When I was young, "snow days" always meant sledding. Our sledding hill was conveniently located right behind our garage, where the ground sloped toward the river. All the neighbor kids (consisting of 13 boys and zero girls) trudged over in their mismatched coats, hats and boots to join in the fun. The majority of our neighbors had about the same amount of household income as my family did -- that is to say, not much. All of us "made do" with whatever we could find to use as sleds: beat-up old Flexible Flyers that we couldn't steer, garbage-can lids, and my favorite -- empty Morton Salt sacks. Depending on the consistency of the snow, those salt sacks would glide across the surface, easily take the ramp built by my brothers and zip us down the hill almost to the river in record time. It took some doing to keep the sack under the right body parts all the way down, and there was no padding for protection.
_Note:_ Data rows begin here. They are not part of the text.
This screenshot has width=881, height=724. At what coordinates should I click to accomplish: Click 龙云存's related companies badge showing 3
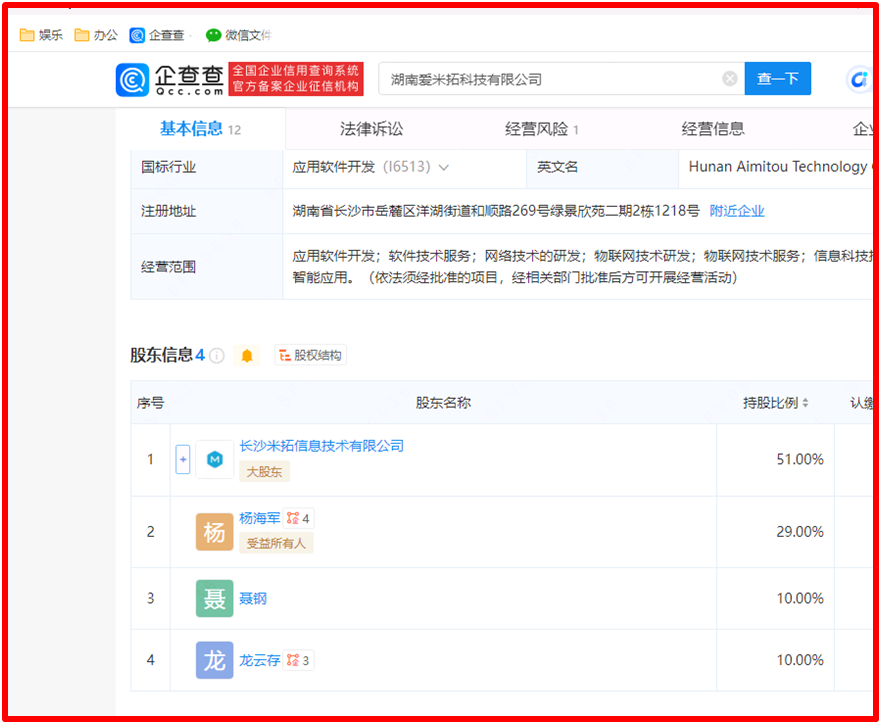[x=298, y=660]
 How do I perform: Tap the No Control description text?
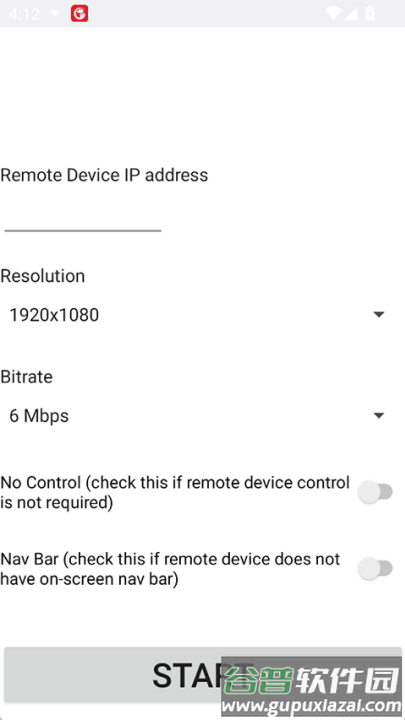(x=175, y=492)
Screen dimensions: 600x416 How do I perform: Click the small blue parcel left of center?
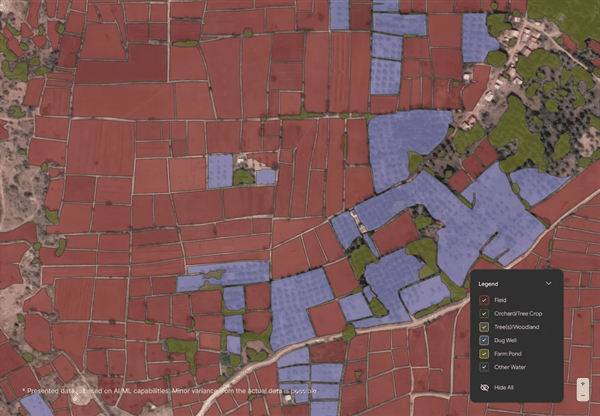(220, 170)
But any resulting bruises were secondary to the thrill of the speed.
One particularly good sledding day, our friend Dave showed up. A sweet kid, his family was the lone exception to the income limitations of the neighborhood. He came in his just-bought snowsuit with coordinating gloves, hat and boots, and carrying a shiny new saucer sled -- with handles! The rest of us stood in awe as he showed us the features of the sled and talked with wide eyes about its potential to scream down the hill at unheard-of speeds. He took his place at the top of the hill, got set to be pushed by two boys and then shoved off into what we assumed would be sledding history.
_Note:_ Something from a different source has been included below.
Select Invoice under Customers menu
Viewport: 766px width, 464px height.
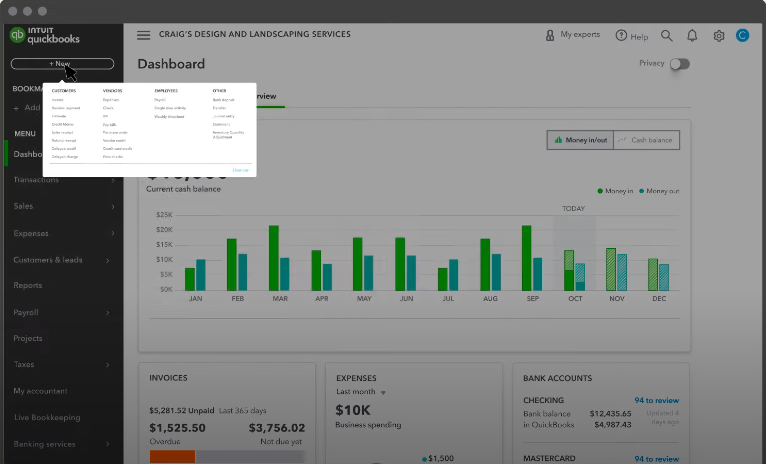pos(58,100)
He went fast, all right. But halfway down, his newfangled sled twirled him uncontrollably into the side of the plywood ramp. It was a train wreck. The wood and bricks scattered, the sled went one way, and the boy went the other. An eternity later, Dave lifted his face from a snow drift and looked at his new sled; it was dinged up badly. Unusable.
Without hesitation, we ran to the garage, pulled out another salt sack from the box in the corner, and handed the reliable stand-by to Dave. He grinned thankfully, and we all went back to the business of rebuilding the ramp and sledding until it got dark.